El proyecto es desarrollado por AbraSilver Resource Corp. en la provincia de Salta y considera la construcción de una mina junto con una planta de procesamiento de minerales. De acuerdo con la resolución publicada en el Boletín Oficial argentino, cerca de US$481,7 millones fueron reconocidos como activos computables para acceder a los beneficios tributarios, aduaneros y cambiarios contemplados en el RIGI.
La aprobación ocurre en un momento clave para la estrategia económica del gobierno argentino, que busca atraer inversiones de gran escala mediante incentivos regulatorios y estabilidad fiscal de largo plazo.
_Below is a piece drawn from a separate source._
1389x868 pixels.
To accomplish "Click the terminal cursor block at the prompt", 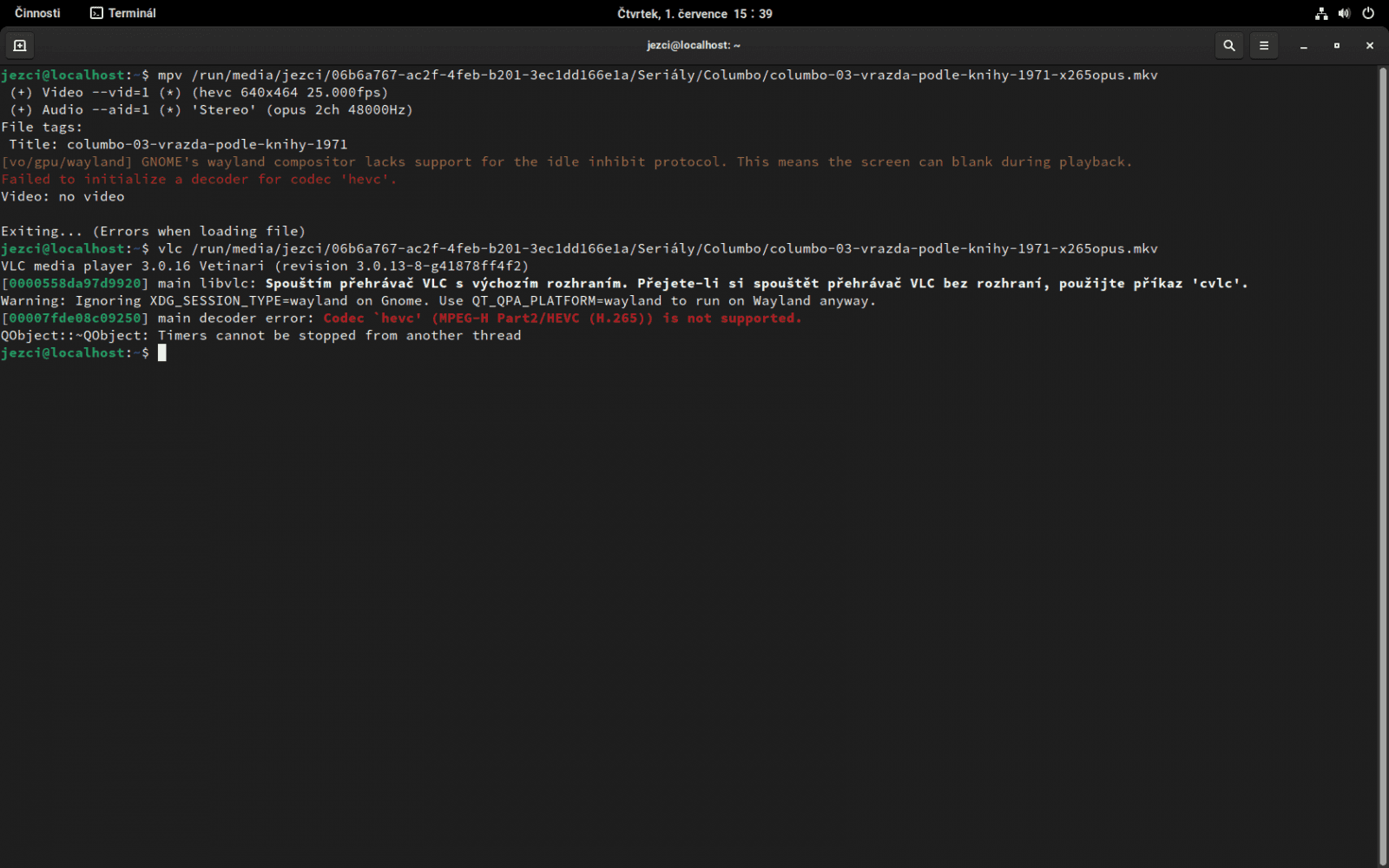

El sector minero se transformó rápidamente en uno de los principales receptores de capital bajo este esquema, impulsado por el interés internacional en oro, plata, cobre y litio.
Central Puerto amplía presencia en minería y minerales críticos
Uno de los elementos más relevantes del proyecto es la participación de Central Puerto, tradicionalmente enfocada en generación eléctrica y que durante los últimos años comenzó una estrategia de diversificación hacia minería y minerales críticos.
La energética argentina elevó en febrero de 2025 su participación en AbraSilver hasta 9,9%, convirtiéndose en el principal accionista institucional de la minera canadiense. La operación posicionó a Central Puerto como un actor cada vez más relevante dentro del negocio minero regional, ampliando su exposición a commodities metálicos en medio del auge de inversiones asociadas a transición energética y demanda industrial.
Además de Central Puerto, entre los inversionistas de AbraSilver aparecen el empresario canadiense Eric Sprott y Kinross Gold, una de las mayores productoras auríferas del mundo.
El avance del proyecto Diablillos refuerza la tendencia observada en América Latina, donde compañías energéticas y grupos industriales están ingresando progresivamente al negocio minero buscando exposición a metales estratégicos y activos exportadores de largo plazo.
Diablillos proyecta iniciar producción en 2029
Según la documentación oficial presentada bajo el RIGI, el proyecto contempla una planta con capacidad para procesar aproximadamente 3,15 millones de toneladas anuales de mineral.
AbraSilver Resource Corp. estima comenzar la producción durante 2029 y proyecta exportaciones cercanas a US$417 millones una vez iniciadas las operaciones comerciales.
El cronograma de inversiones considera desembolsos de alrededor de US$98,5 millones durante 2026 y más de US$253 millones en 2027, enfocados principalmente en infraestructura, construcción y desarrollo de la operación minera.
Presentaciones corporativas difundidas por la compañía indican además que Diablillos tendría una tasa interna de retorno cercana al 28% y un período estimado de recuperación de la inversión de aproximadamente dos años, cifras que han fortalecido el atractivo del proyecto para inversionistas internacionales.
Minería supera a petróleo y gas dentro del RIGI
Con la incorporación de Diablillos, la minería se consolida como el sector con mayor volumen de inversiones anunciadas dentro del régimen promovido por el gobierno argentino.
De acuerdo con cifras oficiales citadas en Argentina, los anuncios vinculados a minería ya superan los US$46.000 millones comprometidos, sobrepasando incluso a sectores históricamente dominantes como petróleo y gas.
El RIGI fue diseñado para atraer proyectos estratégicos mediante estabilidad tributaria, beneficios aduaneros y mayor flexibilidad cambiaria, buscando acelerar exportaciones y fortalecer el ingreso de divisas en la economía argentina.
La aprobación de Diablillos refleja además el creciente interés internacional por activos mineros sudamericanos en un escenario de precios elevados del oro y una competencia global cada vez más intensa por asegurar suministro de minerales estratégicos.